Le studio laisse derrière lui un projet de jeu abandonné : "Vanguard Project". Philippe Gaudé en garde un souvenir encore précis : « Vanguard Project aurait dû être une uchronie dans l'Amérique de la fin des année 50, où un détective privé aurait découvert une conspiration menée par la CIA et se serait retrouvé pourchassé. L'idée était d'avoir un gameplay plus proche de ce qu'on pouvait voir dans The Nomad Soul, où l'on associe la liberté de déplacement d'un jeu première personne avec une trame d'investigation et un peu d'action. Avec le recul, le projet était probablement trop ambitieux pour nos capacités financières et notre expertise, et nous n'avons pas réussi à convaincre un éditeur de financer ne serait-ce qu'un pilote. »

Chacun part suivre sa route


Suite à l'aventure Galiléa, les deux cofondateurs partent chacun dans des directions différentes.
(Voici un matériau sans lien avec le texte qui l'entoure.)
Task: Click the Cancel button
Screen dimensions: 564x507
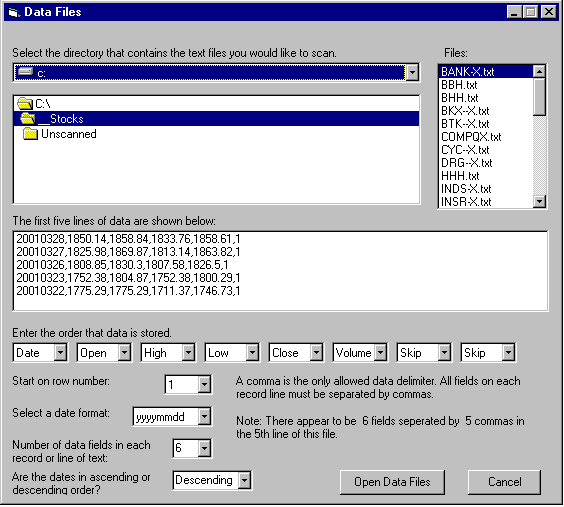Action: click(x=504, y=482)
Guy Parmentier abandonne tout de suite le monde du jeu vidéo. « J'ai décidé de changer de vie. J'étais le PDG de Galiéa et les deux dernières années du studio ont été pour moi très éprouvantes. J'ai repris des études en 2004, un master de Management de l'innovation. J'ai décidé pendant ce master de suivre une thèse en Sciences de gestion que j'ai passée en 2009. Orange Labs m'a recruté pendant trois ans pour réaliser une recherche sur l'innovation avec les communautés d'utilisateurs, ce qui était aussi le sujet de ma thèse. Ensuite j'ai été recruté à l'Ecole Supérieure de Commerce de Chambéry en 2008 comme enseignant-chercheur. J'ai intégré l'Institut d'Administration des Entreprises de Grenoble en 2012. Depuis je suis Maître de conférences en Management de la créativité et de l'innovation. »
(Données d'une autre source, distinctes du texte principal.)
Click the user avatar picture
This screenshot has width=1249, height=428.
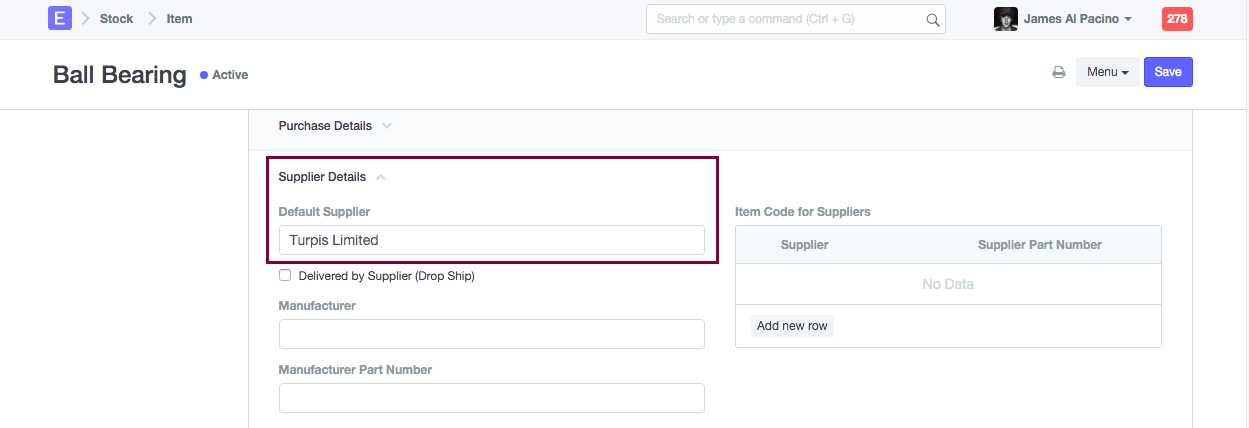click(x=1005, y=19)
Philippe Gaudé, directeur du studio de Montréal, a quant à lui continué de travailler un certain temps dans le secteur vidéoludique. « Ça a été dur de clore un chapitre aussi intense que les 8 ans de Galiléa, il m'a fallu du temps pour récupérer. Installé à Montréal, j'ai joint Gameloft en 2005 comme producteur de jeux téléphone : oui, les jeux sur les bons vieux cellulaires d'avant les smartphones ! J'ai ensuite rejoint Behaviour (anciennement Artificial Mind & Movement) en 2006 comme producteur de jeux pour Nintendo DS puis de free-to-play sur Facebook. J'ai finalement rejoint Electronic Arts en 2011 où j'étais producteur exécutif pour une franchise de jeux free-to-play casual sur mobile et tablette. EA a fermé le studio en 2013, et j'ai quitté le monde du jeu pour une nouvelle aventure avec HMH, le plus grand acteur du secteur éducatif américain, où je dirige le studio de Montréal et pilote le développement de composants de notre plateforme éducative numérique. »
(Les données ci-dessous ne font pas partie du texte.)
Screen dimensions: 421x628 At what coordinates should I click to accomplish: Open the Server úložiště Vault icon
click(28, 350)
Des conférences d'enseignement aux plateformes éducatives, c'est donc finalement un retour aux sources pour les deux cofondateurs de Galiléa, qui avaient débuté leur aventure commune par la création de jeux ludo-éducatifs. À croire que le passé le s'efface pas, et que leur ancien studio continue de vivre au fond d'eux.